## WORK REQUIRED
Filter the data below down to every line that contains the string "hardfloat", and copy those lines. Letter case must match.

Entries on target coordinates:
——————————
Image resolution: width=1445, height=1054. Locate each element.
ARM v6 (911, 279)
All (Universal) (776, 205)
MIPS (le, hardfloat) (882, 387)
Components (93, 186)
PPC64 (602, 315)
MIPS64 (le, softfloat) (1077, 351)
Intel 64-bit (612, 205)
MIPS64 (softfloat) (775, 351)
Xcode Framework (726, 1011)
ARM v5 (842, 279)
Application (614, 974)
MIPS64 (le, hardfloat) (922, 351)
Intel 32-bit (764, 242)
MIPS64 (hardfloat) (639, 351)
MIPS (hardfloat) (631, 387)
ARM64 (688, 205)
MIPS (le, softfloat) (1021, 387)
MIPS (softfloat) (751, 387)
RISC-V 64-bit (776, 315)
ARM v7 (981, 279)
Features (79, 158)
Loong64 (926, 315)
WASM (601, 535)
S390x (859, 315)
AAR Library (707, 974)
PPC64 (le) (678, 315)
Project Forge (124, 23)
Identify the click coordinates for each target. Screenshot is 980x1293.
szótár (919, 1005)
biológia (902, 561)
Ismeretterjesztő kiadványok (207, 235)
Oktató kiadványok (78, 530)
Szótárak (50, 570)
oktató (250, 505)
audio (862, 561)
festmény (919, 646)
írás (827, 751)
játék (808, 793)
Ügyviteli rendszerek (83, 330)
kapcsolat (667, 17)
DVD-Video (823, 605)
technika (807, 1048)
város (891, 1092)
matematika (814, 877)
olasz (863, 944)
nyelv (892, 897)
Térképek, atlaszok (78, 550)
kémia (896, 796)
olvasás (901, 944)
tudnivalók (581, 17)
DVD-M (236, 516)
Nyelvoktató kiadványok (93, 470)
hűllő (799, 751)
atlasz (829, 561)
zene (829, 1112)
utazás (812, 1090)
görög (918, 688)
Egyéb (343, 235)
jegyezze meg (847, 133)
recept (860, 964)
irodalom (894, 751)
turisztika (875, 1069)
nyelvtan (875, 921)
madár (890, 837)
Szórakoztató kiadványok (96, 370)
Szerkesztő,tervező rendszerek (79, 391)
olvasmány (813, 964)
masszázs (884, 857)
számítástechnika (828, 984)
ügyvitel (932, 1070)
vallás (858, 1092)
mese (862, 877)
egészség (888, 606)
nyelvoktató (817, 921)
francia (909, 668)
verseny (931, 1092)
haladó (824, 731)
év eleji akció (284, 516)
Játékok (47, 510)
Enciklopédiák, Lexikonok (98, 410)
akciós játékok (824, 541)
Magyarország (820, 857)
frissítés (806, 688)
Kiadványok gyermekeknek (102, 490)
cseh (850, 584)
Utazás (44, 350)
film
——————————
## FULL OUTPUT
MIPS (le, hardfloat) (882, 387)
MIPS64 (le, hardfloat) (922, 351)
MIPS64 (hardfloat) (639, 351)
MIPS (hardfloat) (631, 387)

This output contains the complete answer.